### Problems and tasks:
a) Please repeat the court opinion from "TOWNSHIP COMMITTEE OF" to "(Edwards & Gallo, attorneys).", replacing "attorneys" with "counsel".
b) List every law firm that the court opinion names as attorneys.

### Source document:
+ + +

TOWNSHIP COMMITTEE OF THE TOWNSHIP OF EAST HANOVER IN THE COUNTY OF MORRIS, A MUNICIPAL CORPORATION, DEFENDANT-RESPONDENT, AND BOARD OF ADJUSTMENT OF THE TOWNSHIP OF EAST HANOVER, A PUBLIC CORPORATION, ET AL., DEFENDANTS.

The Supreme Court of New Jersey.

Argued February 24, 1981. Reargued April 6, 1981. Decided June 11, 1981.

*304 Fred G. Stickel, III argued the cause for appellant (Stickel & Koenig, attorneys).

W. Cary Edwards, Jr. argued the cause for respondent (Edwards & Gallo, attorneys).

William M. Cox submitted a brief on behalf of amicus curiae New Jersey Federation of Planning Officials (Dolan & Dolan, attorneys).

The opinion of the Court was delivered by SULLIVAN, J.

This is a companion case to Evesham Township Zoning Board of Adjustment and Wilbert D. Abele v. Evesham Township Council et al. decided this same day. 86 N.J. 295 (1981). Certification was granted herein to consider plaintiff's assertion that the Appellate Division had failed to pass upon the novel issue of the appropriate scope of review to be applied by the municipal governing body in considering an appeal from a board of adjustment's decision granting a use variance.[1] 85 N.J. 139 (1980). We have decided that issue today in Evesham, holding that under N.J.S.A. 40:55D-17 the governing body is vested with the power of de novo review of a local board's decision.

*305 Plaintiff owns a large tract of land on Ridgedale Avenue in East Hanover, New Jersey. The area is zoned for single-family residential use and the property has a dwelling on its northerly portion. Plaintiff proposed to subdivide the property into two parcels and develop the southerly portion for use as a professional building. The remaining portion on which the existing dwelling is located would continue to be devoted to residential use. Accordingly, plaintiff filed an application with the East Hanover Board of Adjustment (Board) for a subdivision of the property and a "special reasons" use variance. N.J.S.A. 40:55D-70(d). Following a contested hearing at which numerous property owners appeared and objected, the Board by a divided vote granted both the subdivision and the use variance. A dissenting Board member filed an opinion stating that the property was suitable for residential development and that "special reasons" for the variance had not been shown.

On appeal to the East Hanover Township Committee (Committee) by approximately 105 property owners, pursuant to N.J.S.A. 40:55D-17, the decision of the Board was reversed in its entirety, inter alia, on the ground that special reasons for the variance had not been shown. The Committee also held that the Board's decision was an improper attempt to rezone the property beyond its statutory authority and directly contrary to the recent decision of the Committee which changed a short-lived PB-1 zone plan for the tract (which permitted office buildings) back to its original single-family residence use. Plaintiff then filed a complaint in lieu of prerogative writs to review the Committee's ruling. A plenary hearing was held before the Law Division which ultimately ruled in favor of plaintiff, holding essentially that special reasons had been shown and that the grant of a variance would not adversely affect the public good or the existing zone plan.

+ + +

### Supplied data:
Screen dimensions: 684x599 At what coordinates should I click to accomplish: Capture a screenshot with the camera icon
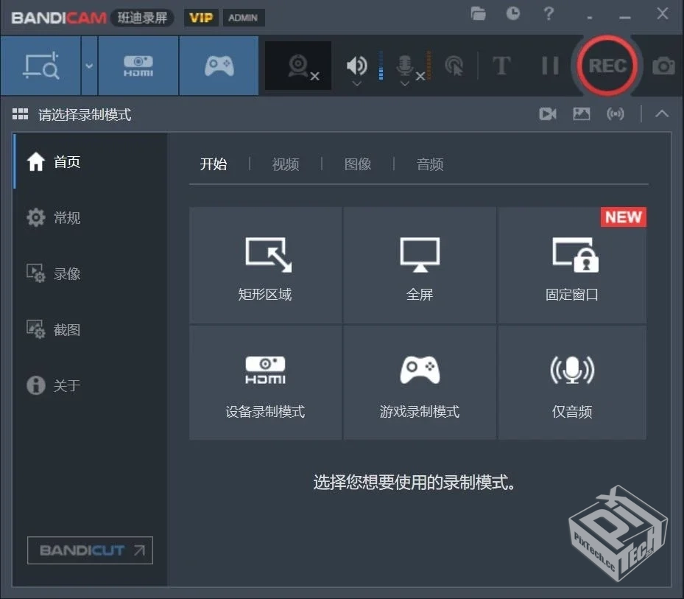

+ + +

### Answers given:
a)
TOWNSHIP COMMITTEE OF THE TOWNSHIP OF EAST HANOVER IN THE COUNTY OF MORRIS, A MUNICIPAL CORPORATION, DEFENDANT-RESPONDENT, AND BOARD OF ADJUSTMENT OF THE TOWNSHIP OF EAST HANOVER, A PUBLIC CORPORATION, ET AL., DEFENDANTS.

The Supreme Court of New Jersey.

Argued February 24, 1981. Reargued April 6, 1981. Decided June 11, 1981.

*304 Fred G. Stickel, III argued the cause for appellant (Stickel & Koenig, counsel).

W. Cary Edwards, Jr. argued the cause for respondent (Edwards & Gallo, counsel).

b)
Stickel & Koenig
Edwards & Gallo
Dolan & Dolan